Adobe Lightroom

A couple of weeks ago, I signed up for a year of Adobe Creative Cloud. I'd been looking at it for a while, as a professional development activity, but the price had put me off. Then a special offer came along, which made it a wee bit more affordable, so I splashed out!

It comes with more than twenty apps, which is more than I can process in one go, so I decided I would start with Photoshop and Illustrator. I watched dozens of the online video tutorials, which were a great introduction to Photoshop. I haven't really touched Illustrator yet, though I will be doing. What I have discovered, which I really like, is Lightroom.

Lightroom stood out because, as well as the app, there is a web version of it, so I can use it wherever I happen to be. It will take a while of playing with the different sliders to know what works best, but it certainly helps solve one of my main photography problems.

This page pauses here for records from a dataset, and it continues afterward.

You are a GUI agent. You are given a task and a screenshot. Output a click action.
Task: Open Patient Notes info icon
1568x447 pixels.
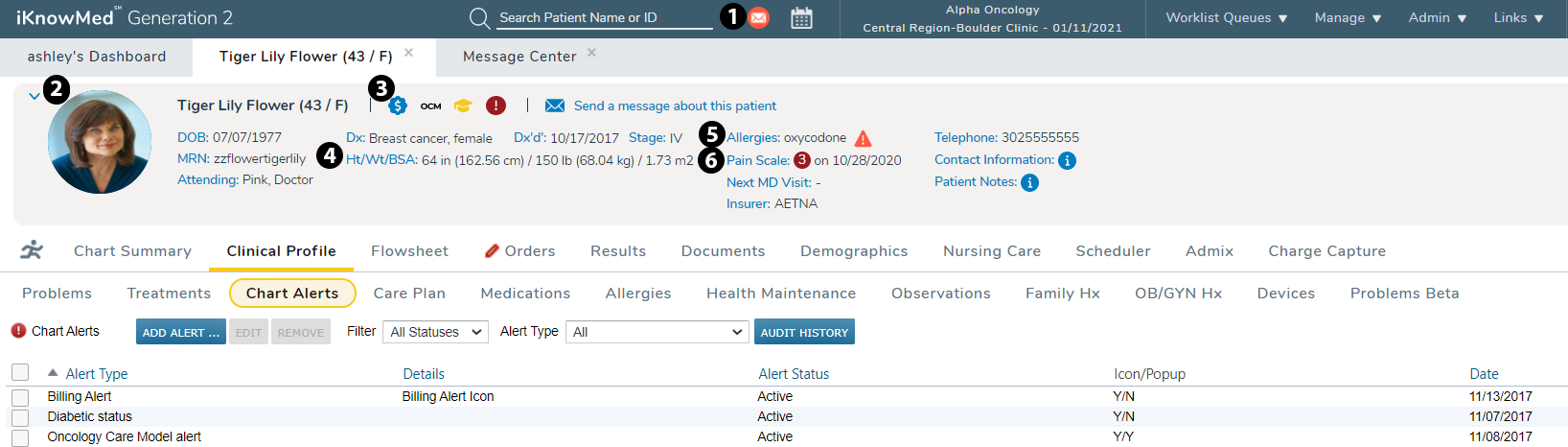1029,182
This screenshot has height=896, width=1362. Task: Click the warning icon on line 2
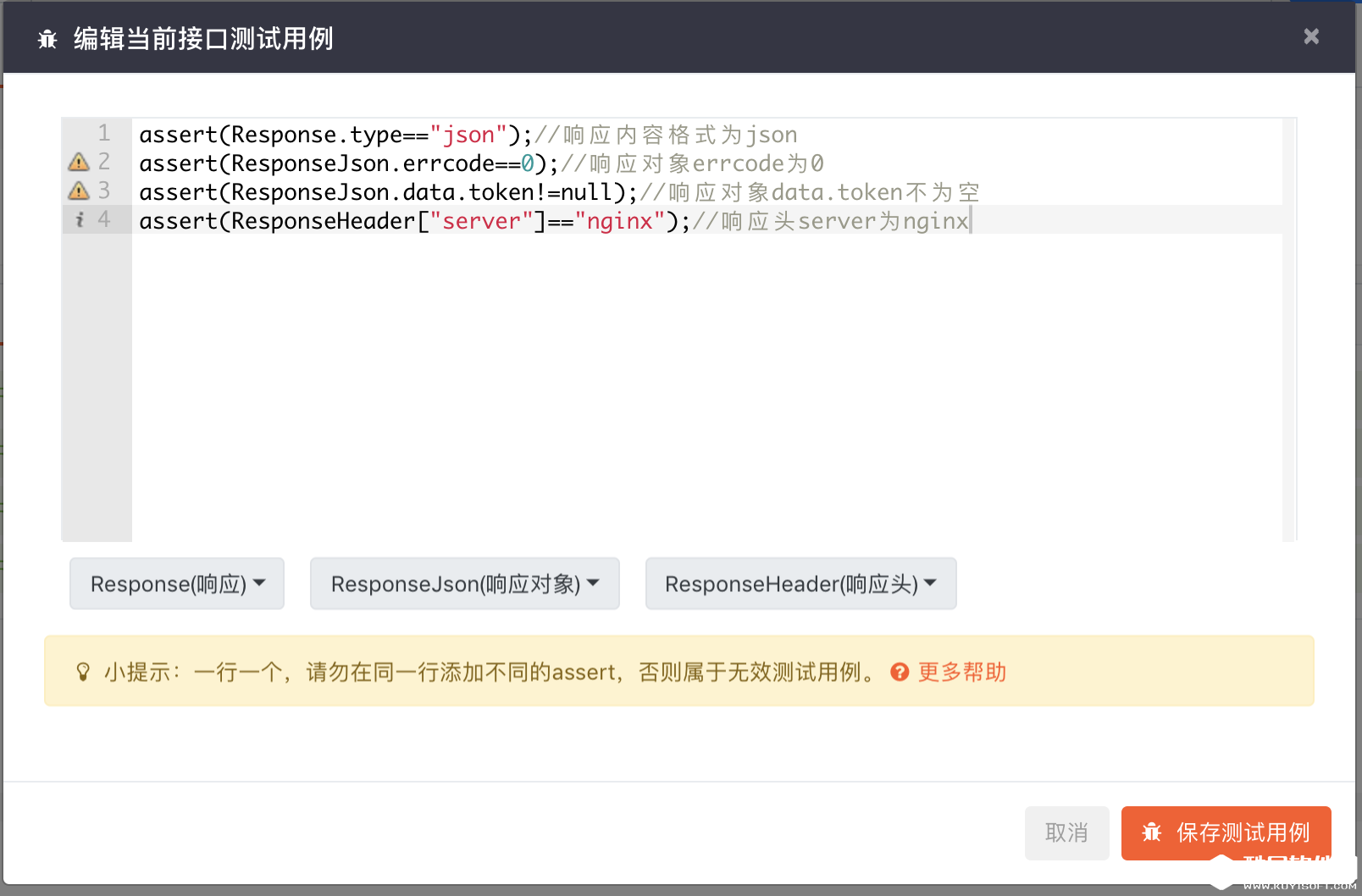pyautogui.click(x=79, y=162)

I have a black dog. Black dogs are a pain in the backside to get good photos of. To make it worse, my sister brought her new puppy round yesterday and he is light coloured. So I was trying to photograph two contrasting coloured dogs in bright sunlight, neither of which was ready to stand still!

The original photo

Buddy and Liggy, sniffing each other and the ground on the decking

The main problems with this photo are:
  • Liggy is just a black mass, with no detail
  • Buddy is also rather dark (he's not in real life though)
  • The whole photo looks a little dull.


Automatic adjustments

Same photo as above but auto adjusted in Lightroom

The first thing I do is click the 'auto' button. This does some automatic adjustments, which are sometimes quite big, but often rather subtle. In this photo, Liggy (black dog) has been lightened a little, making her face more distinct. 

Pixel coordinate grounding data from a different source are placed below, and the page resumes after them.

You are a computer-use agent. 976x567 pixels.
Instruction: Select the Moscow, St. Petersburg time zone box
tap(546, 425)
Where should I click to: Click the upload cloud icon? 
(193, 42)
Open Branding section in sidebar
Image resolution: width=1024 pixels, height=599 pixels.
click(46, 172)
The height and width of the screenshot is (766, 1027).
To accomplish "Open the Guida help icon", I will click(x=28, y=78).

Then I play with the sliders:
  • exposure
  • contrast
  • highlights
  • shadows
  • whites
  • blacks
  • vibrance
  • saturation
  • texture
  • clarity
  • dehaze
There are others, but these are the ones that are making the most difference to my black/light doggy issues.

Same photo but the black dog is clearer and there is more light on them.

I prefer this photo now. Liggy is more distinct and less of a black shape. Buddy has a little more colour and doesn't look so dark. He also stands out from Liggy better, I think.

Another advantage of Lightroom is that you can create albums and store all your photos in the Adobe Cloud, which means they are easy to access and edit on the go. Of course, some of this can also be done in Photoshop. There seems to be a fair bit of crossover. And Photoshop does a whole lot more, giving the ability to correct things, delete unwanted items, clean it up a bit, etc. 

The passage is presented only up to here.